We will hit the API for each of the following Pokemon.

In [29]:
pokemon_to_get = pd.DataFrame({"pokemon":["ditto", "pikachu", "bulbasaur", "squirtle", "geodude", "charmander", "articuno", "jigglypuff"]})
pokemon_to_get.head()

Unnamed: 0,pokemon
0,ditto
1,pikachu
2,bulbasaur
3,squirtle
4,geodude


We are just adding a `time.sleep(3)` to our API call so that we can simulate an expensive API call or operation. It also helps us see the parallelization benefits.

In [21]:
def expensive_api(pokemon):
    base_url = "https://pokeapi.co/api/v2/pokemon/"
    time.sleep(3)
    return re.get(f"{base_url}{pokemon}").json()

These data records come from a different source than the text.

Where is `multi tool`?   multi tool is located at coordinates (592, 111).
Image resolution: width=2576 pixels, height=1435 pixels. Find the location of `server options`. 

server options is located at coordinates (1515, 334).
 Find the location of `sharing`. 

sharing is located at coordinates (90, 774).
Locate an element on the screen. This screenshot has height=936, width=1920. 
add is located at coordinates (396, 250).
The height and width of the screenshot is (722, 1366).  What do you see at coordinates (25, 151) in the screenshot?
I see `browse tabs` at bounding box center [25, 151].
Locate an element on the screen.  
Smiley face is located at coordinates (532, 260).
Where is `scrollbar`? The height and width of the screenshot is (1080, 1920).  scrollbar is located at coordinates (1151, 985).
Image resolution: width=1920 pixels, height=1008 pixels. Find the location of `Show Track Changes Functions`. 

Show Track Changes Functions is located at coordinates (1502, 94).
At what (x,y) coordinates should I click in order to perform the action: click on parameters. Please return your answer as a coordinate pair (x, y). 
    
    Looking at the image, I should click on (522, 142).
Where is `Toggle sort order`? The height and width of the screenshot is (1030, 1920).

How would we do this with Pandas DataFrame in and Pandas DataFrame out? The function below is one possible solution. It's a best practice to only create the Pandas DataFrame once rather than using append.

In [16]:
def get_data(pokemon: pd.DataFrame) -> pd.DataFrame:
    names = []
    id_numbers = []
    types = []
    for item in pokemon.values.tolist():
        res = expensive_api(item)
        names.append(res['forms'][0]['name'])
        id_numbers.append(res['id'])
        types.append(res['types'][0]['type']['name'])
    return pd.DataFrame({'name': names, 'id': id_numbers, 'type': types})

call_api(list_of_pokemon)

Unnamed: 0,name,id,type
0,ditto,132,normal
1,pikachu,25,electric
2,bulbasaur,1,grass
3,squirtle,7,water
4,geodude,74,rock


But if we break free from the Pandas-constraint, we can use a more elegant definition. Fugue will handle the conversions.

In [26]:
def get_data_native(pokemon: List[List[Any]]) -> Iterable[Dict[str,Any]]:
    for item in pokemon:
        res = expensive_api(f"{base_url}{item[0]}")
        yield {"name": res['forms'][0]['name'],
               "id": res['id'],
               "type": res['types'][0]['type']['name']}

In [27]:
transform(pokemon_to_get, get_data_native, schema="name: str, id: int, type: str")

Unnamed: 0,name,id,type
0,ditto,132,normal
1,pikachu,25,electric
2,bulbasaur,1,grass
3,squirtle,7,water
4,geodude,74,rock


Now, this will also work on Spark, Dask, and Ray. They will run the function for each row of the DataFrame in parallel or distributedly.

In [28]:
transform(pokemon_to_get, 
          get_data_native, 
          schema="name: str, id: int, type: str",
          engine="dask").compute()

Unnamed: 0,name,id,type
0,ditto,132,normal
0,pikachu,25,electric
0,bulbasaur,1,grass
0,squirtle,7,water
0,geodude,74,rock


## Exercise

Create a function to call the [Dinosaur API](https://dinosaur-facts-api.shultzlab.com/) random endpoint. It can take any input/output type that Fugue supports.

For input, the suggested ones are:

* `List[Dict[str,Any]]`
* `pd.DataFrame`
* `List[List[Any]]`

For output, the suggested ones are:

* `Iterable[Dict[str,Any]]`
* `pd.DataFrame`
* `List[List]`

Remember that you can mix and match. Call the random endpoint for each item in the DataFrame below, and return the `name` and `description` of the dinosaur.

In [31]:
df = pd.DataFrame({"item": [1,2,3,4,5,6,7,8]})
df.head()

Unnamed: 0,item
0,1
1,2
2,3
3,4
4,5


The `transform()` call should look like the following. You just need to write the appropriate `fn`.

`transform(df, fn, schema="name:str, description:str")`

## Increased Maintainability

By keeping code as native as following, and only bringing it to Spark, Dask, and Ray during runtime, the code becomes highly testable and maintainable. Specific framework expertise is not needed to maintain the logic. Data practitioners that only know Python can read and understand the logic. Second, the logic can be unit tested without having the needed cluster. Users can iterate as much as possible on the local machine.